X- Normlar hiyerarşisi esasına göre, düzenleyici işlemlerin üst hukuk normlarına uygun olması gerekmekte olup, bir alt norm, üst norma aykırılık teşkil etmemeli, üst normun kendisine verdiği sınırların dışına çıkmamalıdır.
Anayasa’nın 124. maddesiyle Cumhurbaşkanı, bakanlıklar ve kamu tüzelkişilerine, kendi görev alanlarını ilgilendiren kanunların ve Cumhurbaşkanlığı kararnamelerinin uygulanmasını sağlamak üzere verilen yönetmelik çıkarma yetkisi, üst hukuk normları olan Anayasa’ya, kanunlara ve Cumhurbaşkanlığı kararnamelerine aykırı olarak kullanılamayacaktır. İdareler bu yetki çerçevesinde yönetmelik çıkarabilecekleri gibi, kamu hizmetinin daha etkin ve verimli yürütülmesi amacıyla yönetmeliklerde değişiklikler de yapabilirler.
İlk defa müstakil bir biçimde yürürlüğe konulan yönetmelikler ile mevcut yönetmeliklerde değişiklik yapılmasını öngören çerçeve yönetmeliklerde yer alan düzenlemelerin, üst hukuk normları olan tüzük, Cumhurbaşkanlığı kararnamesi, kanun/khk ve Anayasa’da yer alan hükümlere aykırı hükümler ihtiva edemeyeceğinde bir tereddüt bulunmamaktadır. İlk defa yürürlüğe konulan müstakil yönetmelikler ile mevcut yönetmeliklerde değişiklik öngören çerçeve yönetmeliklerin önceki yönetmelik hükümlerine göre yeni hükümler öngörmesini veya farklı düzenlemeler içermesini yasaklayan herhangi bir yasal veya anayasal engel bulunmamakta olup, yargı organları düzenleyici işlemleri denetlerken (düzenleyici işlemden kaynaklanan kazanılmış haklara ilişkin geçiş düzenlemeleri hariç) önceki yönetmelik hükümlerini “ölçü norm” olarak kullanamaz. Ancak, temyiz istemine konu Daire kararında; “Yönetmeliğin değişmeden önceki düzenlemelerinin 2863 sayılı Kanun’da yer alan düzenlemelere uygun olduğu ve değişiklikten önceki bu düzenlemelerin Yönetmelik’te yer alan anıt ağaç tanımı ile de uyumlu olduğu” ifadelerine yer verilerek, önceki Yönetmelik hükümleri ölçü norm olarak değerlendirilmiştir.

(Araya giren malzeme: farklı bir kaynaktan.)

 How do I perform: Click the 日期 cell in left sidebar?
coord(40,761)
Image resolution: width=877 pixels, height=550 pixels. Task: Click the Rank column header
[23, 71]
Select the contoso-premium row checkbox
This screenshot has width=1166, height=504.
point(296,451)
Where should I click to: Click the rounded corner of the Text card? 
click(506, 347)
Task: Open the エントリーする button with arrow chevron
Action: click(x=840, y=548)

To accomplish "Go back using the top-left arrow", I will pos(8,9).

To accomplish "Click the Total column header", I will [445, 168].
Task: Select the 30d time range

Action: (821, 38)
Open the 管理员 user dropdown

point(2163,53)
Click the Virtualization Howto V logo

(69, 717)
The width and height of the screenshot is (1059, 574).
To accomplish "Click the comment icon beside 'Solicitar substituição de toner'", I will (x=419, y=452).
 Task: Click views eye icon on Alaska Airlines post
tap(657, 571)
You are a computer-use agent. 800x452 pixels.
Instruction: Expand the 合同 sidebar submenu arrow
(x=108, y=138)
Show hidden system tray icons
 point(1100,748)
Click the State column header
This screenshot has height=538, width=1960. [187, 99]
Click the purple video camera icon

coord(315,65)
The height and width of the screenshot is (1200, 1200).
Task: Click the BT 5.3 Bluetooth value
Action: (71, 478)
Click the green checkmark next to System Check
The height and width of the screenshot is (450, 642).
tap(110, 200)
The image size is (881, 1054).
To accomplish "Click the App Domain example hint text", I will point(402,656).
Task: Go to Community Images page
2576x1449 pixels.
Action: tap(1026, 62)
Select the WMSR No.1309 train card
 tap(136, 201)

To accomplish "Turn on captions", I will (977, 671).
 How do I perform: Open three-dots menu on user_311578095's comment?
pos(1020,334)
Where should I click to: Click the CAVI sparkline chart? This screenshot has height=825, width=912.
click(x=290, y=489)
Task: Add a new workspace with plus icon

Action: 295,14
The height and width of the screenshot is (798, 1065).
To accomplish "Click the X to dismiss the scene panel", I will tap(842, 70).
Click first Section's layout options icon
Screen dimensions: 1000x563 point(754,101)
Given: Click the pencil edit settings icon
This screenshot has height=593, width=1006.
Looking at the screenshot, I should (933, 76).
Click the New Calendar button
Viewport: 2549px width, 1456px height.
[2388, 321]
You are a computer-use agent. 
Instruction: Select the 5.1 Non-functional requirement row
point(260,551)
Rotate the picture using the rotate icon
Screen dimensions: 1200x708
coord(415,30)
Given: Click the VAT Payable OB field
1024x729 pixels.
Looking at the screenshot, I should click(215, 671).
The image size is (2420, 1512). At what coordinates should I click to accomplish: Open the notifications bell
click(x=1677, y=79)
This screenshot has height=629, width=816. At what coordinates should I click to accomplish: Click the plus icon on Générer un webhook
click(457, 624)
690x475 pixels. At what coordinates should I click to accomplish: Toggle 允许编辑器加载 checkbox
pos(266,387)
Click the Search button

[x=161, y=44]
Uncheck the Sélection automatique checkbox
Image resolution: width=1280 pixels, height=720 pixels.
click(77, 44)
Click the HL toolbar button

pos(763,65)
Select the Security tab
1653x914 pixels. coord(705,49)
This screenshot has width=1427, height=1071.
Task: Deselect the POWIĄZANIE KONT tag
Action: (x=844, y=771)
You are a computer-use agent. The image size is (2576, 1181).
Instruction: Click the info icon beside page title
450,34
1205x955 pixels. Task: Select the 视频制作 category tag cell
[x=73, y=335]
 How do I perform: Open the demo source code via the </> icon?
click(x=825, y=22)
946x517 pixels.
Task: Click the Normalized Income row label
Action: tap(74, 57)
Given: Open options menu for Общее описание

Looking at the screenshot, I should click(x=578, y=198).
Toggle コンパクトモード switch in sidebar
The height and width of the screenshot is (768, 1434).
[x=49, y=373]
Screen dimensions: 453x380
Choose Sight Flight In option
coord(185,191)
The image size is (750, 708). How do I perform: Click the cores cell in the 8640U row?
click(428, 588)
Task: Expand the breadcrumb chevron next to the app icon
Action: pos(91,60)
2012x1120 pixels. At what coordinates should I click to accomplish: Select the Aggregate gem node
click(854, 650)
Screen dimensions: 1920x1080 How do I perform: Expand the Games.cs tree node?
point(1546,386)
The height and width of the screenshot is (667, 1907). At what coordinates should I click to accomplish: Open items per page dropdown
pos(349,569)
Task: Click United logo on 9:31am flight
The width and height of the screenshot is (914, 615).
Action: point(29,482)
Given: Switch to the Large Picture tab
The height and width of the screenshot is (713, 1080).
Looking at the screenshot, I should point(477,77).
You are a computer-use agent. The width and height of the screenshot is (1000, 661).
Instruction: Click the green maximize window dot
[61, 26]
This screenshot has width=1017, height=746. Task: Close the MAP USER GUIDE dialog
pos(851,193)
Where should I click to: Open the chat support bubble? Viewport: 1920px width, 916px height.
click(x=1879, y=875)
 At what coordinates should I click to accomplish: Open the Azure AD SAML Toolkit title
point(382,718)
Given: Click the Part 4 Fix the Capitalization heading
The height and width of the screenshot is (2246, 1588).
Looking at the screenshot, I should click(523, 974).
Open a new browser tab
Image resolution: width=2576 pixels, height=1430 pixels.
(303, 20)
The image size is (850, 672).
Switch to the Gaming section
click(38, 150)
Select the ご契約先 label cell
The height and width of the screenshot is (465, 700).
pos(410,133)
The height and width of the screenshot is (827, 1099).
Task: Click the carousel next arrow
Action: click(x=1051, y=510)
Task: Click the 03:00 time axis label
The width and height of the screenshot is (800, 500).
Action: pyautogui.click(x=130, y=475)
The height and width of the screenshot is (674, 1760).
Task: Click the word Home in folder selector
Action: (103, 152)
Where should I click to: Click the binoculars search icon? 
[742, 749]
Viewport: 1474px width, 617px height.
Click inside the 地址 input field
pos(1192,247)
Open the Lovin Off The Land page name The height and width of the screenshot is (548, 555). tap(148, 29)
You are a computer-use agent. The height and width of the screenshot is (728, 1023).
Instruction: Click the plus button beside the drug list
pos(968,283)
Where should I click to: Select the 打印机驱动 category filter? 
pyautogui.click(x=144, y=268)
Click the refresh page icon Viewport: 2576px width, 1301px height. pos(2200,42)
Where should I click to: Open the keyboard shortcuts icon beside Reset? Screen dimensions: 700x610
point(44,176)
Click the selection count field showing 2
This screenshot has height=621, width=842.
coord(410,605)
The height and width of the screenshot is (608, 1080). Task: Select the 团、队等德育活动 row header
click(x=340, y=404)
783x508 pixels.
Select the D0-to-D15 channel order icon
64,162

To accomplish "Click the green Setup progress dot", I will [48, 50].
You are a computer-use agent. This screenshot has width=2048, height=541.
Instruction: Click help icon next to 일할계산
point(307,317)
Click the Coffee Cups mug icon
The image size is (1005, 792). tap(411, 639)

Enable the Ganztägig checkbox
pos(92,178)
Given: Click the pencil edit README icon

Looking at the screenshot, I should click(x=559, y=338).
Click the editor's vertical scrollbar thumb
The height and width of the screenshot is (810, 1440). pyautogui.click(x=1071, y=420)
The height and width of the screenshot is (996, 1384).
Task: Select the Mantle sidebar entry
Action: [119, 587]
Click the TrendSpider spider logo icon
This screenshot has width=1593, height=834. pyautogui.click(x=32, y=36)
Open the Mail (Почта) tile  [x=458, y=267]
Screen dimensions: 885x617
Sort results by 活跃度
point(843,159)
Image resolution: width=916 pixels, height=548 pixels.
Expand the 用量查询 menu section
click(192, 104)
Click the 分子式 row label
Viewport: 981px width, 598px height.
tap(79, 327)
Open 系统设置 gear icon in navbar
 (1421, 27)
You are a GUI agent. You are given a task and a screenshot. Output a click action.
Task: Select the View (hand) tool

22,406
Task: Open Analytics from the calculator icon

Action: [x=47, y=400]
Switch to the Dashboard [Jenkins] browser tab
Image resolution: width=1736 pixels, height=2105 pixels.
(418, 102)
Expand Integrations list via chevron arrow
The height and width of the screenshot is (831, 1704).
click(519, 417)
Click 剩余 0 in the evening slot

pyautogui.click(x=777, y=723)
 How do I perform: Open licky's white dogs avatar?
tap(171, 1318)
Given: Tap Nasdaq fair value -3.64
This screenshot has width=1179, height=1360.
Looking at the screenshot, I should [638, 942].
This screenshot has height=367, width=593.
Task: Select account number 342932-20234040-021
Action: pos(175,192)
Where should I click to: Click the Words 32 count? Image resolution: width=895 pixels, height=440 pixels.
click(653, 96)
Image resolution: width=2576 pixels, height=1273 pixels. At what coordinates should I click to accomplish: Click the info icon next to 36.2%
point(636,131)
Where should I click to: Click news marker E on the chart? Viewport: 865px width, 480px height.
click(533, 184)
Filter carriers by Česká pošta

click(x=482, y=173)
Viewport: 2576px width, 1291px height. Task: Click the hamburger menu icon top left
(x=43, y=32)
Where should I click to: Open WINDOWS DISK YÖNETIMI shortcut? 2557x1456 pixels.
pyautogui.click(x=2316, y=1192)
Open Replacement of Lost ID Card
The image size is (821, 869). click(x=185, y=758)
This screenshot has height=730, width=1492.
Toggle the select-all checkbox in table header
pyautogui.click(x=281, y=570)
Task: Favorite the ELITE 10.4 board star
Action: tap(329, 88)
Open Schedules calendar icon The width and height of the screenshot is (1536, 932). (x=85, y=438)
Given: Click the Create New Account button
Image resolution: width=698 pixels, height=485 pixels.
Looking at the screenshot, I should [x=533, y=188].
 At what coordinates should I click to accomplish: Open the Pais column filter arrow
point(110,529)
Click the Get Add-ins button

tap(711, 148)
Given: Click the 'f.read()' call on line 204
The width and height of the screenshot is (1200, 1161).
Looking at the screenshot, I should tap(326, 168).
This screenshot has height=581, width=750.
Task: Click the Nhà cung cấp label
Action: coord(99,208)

Öte yandan, “yönetmelik çıkarma yetkisi”nin düzenlendiği Anayasa’nın 124. maddesi ile “İdari mahkemeler; yerindelik denetimi yapamazlar, yürütme görevinin kanunlarda gösterilen şekil ve esaslara uygun olarak yerine getirilmesini kısıtlayacak, idari eylem ve işlem niteliğinde veya idarenin takdir yetkisini kaldıracak biçimde yargı kararı veremezler.” hükmünün yer aldığı Anayasa’nın 125. maddesi uyarınca idarenin takdir yetkisini ortadan kaldıran yargı kararı verilmesi mümkün değildir.
Bu durumda, üst hukuk normlarına aykırılık taşımayan dava konusu düzenlemenin önceki Yönetmelik hükmü esas alınarak denetlenmesi mümkün olmadığından ve bu durum “yerindelik denetimi” anlamına geleceğinden; dava konusu düzenlemenin iptali yolundaki Daire kararının bozulması gerektiği oyuyla karara katılmıyorum.